▶ **Exercise**
Please copy each line below that contains the word "handle".

[Saved data entries]

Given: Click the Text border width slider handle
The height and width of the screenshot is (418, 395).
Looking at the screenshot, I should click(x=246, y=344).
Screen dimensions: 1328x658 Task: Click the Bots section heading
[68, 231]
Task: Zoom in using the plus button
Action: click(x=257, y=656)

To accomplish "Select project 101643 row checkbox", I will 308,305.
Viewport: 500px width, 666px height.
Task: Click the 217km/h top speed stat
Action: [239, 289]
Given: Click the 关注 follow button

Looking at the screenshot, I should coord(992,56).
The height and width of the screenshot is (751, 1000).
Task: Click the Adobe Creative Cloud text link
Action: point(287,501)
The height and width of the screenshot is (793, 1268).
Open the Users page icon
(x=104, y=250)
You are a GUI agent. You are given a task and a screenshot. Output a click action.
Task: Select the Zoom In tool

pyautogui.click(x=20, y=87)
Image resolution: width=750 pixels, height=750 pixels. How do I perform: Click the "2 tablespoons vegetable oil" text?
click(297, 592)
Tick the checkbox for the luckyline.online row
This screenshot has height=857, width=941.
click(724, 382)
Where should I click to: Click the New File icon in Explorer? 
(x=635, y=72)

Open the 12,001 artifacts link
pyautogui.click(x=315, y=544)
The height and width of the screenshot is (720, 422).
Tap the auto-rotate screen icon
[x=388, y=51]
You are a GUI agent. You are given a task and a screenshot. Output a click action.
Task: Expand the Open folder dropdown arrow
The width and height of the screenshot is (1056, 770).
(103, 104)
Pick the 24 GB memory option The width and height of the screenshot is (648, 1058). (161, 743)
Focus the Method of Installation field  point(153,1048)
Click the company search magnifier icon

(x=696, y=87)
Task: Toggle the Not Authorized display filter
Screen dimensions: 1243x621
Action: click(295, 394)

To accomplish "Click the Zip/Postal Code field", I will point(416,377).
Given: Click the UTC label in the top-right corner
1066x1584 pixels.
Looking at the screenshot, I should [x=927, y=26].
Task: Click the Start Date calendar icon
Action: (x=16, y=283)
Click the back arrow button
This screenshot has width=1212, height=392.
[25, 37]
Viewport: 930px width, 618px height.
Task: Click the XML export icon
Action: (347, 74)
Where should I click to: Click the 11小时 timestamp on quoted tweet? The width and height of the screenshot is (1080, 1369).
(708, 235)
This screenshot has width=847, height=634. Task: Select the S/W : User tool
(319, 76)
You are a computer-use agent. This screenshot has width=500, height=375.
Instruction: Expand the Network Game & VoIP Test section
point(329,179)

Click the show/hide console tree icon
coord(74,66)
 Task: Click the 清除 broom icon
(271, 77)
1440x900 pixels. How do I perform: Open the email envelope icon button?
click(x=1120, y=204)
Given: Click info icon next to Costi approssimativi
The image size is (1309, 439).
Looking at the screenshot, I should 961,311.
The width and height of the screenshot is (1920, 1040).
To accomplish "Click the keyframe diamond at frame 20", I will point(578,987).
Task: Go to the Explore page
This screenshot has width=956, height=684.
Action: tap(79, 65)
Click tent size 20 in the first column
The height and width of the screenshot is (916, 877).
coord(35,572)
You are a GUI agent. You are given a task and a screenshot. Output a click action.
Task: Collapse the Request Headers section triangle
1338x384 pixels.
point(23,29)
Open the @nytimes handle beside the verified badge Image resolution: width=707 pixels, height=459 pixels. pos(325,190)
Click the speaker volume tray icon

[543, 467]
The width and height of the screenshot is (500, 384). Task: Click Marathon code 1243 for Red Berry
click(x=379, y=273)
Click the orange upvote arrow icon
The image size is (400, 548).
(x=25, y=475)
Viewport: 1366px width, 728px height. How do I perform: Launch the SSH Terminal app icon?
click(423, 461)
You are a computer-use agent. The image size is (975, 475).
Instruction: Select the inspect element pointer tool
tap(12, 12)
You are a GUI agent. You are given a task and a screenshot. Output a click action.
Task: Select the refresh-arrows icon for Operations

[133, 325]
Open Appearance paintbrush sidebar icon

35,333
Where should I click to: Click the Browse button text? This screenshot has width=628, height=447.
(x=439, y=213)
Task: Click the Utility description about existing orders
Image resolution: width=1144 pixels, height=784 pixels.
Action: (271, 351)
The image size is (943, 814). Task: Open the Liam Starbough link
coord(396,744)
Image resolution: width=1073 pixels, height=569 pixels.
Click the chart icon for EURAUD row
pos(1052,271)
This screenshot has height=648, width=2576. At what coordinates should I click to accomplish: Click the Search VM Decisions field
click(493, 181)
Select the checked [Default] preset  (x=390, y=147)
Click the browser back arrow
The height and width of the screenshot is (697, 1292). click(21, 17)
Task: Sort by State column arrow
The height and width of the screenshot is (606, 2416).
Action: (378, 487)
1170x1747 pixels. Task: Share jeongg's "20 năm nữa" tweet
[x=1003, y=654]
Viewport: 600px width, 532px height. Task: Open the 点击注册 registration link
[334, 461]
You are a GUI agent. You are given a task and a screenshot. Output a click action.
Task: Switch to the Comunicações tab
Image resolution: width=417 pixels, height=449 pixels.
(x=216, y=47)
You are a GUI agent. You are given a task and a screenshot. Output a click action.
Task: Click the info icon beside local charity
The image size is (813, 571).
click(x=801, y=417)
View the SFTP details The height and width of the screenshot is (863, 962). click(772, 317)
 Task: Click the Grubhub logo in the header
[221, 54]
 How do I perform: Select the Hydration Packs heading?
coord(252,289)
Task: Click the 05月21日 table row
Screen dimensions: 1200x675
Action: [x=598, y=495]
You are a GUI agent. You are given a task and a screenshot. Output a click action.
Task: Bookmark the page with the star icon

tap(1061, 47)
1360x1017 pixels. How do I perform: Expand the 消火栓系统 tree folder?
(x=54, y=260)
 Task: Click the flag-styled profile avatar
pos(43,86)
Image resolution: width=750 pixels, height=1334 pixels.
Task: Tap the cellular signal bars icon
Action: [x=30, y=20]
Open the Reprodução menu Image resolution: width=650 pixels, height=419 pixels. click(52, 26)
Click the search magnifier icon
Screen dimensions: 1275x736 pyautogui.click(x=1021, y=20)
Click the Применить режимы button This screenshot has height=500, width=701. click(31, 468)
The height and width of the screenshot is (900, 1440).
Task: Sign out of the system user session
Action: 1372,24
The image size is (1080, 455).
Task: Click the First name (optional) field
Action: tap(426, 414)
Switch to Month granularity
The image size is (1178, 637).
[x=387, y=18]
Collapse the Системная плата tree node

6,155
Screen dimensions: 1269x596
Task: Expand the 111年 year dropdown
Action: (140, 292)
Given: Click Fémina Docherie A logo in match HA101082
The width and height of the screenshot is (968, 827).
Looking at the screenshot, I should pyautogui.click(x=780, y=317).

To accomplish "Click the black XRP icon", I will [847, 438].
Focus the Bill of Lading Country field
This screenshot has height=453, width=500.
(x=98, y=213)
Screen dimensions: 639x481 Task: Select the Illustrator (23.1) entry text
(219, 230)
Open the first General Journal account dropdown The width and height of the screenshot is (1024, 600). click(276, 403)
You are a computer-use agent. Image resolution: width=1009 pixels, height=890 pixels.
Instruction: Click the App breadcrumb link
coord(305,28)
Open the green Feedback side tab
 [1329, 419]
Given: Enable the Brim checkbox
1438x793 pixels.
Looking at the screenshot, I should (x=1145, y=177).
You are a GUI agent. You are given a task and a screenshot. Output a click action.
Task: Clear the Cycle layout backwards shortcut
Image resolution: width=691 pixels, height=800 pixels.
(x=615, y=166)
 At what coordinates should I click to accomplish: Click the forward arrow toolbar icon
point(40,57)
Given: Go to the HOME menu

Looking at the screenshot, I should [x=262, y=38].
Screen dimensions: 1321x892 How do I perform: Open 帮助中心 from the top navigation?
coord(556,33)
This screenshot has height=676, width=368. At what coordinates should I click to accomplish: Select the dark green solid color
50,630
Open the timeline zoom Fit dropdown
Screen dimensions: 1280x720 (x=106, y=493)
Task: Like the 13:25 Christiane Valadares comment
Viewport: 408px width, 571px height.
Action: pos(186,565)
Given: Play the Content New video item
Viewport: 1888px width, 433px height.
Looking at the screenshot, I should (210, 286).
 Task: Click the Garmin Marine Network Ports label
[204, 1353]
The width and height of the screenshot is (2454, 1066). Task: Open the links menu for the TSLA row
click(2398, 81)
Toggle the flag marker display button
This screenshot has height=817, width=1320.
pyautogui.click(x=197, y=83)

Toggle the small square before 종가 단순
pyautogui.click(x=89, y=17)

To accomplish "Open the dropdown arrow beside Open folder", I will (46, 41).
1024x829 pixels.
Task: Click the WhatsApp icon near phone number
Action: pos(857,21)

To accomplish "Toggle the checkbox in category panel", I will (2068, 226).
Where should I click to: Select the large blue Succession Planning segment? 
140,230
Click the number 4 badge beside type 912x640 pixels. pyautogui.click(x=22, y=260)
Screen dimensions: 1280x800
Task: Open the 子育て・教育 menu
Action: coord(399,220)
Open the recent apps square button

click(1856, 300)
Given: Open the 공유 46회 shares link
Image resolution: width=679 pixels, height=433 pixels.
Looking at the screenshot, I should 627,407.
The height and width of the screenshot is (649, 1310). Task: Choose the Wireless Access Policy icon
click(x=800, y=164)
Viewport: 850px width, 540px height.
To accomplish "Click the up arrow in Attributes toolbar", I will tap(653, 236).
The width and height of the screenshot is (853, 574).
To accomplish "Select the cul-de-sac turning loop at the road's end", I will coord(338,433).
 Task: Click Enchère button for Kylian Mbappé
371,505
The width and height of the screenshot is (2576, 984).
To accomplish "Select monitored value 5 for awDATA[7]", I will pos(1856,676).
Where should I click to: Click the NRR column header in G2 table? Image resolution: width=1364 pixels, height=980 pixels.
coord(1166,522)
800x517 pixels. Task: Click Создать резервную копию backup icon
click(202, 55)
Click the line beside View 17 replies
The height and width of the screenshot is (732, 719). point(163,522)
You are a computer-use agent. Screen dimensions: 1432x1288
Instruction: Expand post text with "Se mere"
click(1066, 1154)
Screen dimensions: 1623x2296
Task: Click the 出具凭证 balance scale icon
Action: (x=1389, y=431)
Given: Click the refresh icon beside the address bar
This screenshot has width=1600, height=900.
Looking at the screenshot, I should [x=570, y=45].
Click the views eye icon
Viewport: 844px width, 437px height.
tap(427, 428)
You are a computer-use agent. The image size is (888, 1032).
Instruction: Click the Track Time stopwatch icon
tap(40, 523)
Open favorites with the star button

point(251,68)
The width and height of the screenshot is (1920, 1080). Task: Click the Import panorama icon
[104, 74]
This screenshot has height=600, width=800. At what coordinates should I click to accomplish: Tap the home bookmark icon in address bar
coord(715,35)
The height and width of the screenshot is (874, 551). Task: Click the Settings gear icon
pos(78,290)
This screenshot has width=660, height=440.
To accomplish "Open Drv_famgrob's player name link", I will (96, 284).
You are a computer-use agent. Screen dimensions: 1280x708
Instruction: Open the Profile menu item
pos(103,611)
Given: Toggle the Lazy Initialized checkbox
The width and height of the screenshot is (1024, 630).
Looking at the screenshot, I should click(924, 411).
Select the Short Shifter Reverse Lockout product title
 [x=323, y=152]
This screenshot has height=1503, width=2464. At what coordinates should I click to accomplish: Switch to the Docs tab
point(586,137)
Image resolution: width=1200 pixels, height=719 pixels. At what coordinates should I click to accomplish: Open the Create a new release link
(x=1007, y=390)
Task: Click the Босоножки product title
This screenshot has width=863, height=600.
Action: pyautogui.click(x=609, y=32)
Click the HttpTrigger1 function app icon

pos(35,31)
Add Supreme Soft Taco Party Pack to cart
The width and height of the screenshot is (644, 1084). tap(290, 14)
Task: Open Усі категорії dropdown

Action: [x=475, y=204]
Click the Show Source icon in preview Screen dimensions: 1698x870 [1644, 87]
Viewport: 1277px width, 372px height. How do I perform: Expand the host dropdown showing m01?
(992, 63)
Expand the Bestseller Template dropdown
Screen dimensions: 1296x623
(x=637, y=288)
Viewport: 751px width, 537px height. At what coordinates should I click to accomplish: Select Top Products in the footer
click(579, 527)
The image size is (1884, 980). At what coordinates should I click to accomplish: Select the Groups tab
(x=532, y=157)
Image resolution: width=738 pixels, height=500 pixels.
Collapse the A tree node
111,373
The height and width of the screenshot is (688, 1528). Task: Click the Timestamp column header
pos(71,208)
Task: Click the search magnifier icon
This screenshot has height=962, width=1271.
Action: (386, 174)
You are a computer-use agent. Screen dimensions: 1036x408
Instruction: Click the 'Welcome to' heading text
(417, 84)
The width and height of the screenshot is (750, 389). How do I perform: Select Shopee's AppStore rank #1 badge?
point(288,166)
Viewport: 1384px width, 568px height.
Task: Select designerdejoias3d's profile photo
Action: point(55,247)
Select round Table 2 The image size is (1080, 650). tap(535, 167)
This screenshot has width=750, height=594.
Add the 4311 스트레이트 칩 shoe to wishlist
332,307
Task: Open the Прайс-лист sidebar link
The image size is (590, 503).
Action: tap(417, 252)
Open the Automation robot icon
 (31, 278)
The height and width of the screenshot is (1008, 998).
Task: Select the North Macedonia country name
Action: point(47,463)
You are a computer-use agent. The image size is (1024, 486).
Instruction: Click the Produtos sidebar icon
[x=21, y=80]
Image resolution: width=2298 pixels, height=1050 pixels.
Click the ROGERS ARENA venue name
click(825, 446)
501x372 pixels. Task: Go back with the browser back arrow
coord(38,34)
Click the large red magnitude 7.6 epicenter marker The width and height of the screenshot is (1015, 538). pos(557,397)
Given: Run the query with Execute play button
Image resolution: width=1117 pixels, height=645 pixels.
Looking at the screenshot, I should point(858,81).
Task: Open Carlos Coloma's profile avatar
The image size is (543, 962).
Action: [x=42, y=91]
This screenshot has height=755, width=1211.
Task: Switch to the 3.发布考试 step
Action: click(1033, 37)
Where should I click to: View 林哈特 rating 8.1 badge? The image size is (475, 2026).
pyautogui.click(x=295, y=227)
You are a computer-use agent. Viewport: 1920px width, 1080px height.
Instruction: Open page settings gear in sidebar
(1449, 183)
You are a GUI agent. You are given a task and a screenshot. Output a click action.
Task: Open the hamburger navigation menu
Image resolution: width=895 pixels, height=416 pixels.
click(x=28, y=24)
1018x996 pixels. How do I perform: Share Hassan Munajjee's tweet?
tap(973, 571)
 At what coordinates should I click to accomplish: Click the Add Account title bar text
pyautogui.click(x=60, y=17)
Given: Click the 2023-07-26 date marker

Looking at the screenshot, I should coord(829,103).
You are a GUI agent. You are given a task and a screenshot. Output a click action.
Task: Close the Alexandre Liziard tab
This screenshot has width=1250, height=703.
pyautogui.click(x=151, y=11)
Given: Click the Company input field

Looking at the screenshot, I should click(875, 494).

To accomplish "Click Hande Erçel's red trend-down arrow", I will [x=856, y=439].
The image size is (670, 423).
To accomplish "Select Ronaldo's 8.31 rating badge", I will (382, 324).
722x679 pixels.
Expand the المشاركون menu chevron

▶ **Result of this exercise**
Given: Click the Text border width slider handle
Open the @nytimes handle beside the verified badge Image resolution: width=707 pixels, height=459 pixels. pos(325,190)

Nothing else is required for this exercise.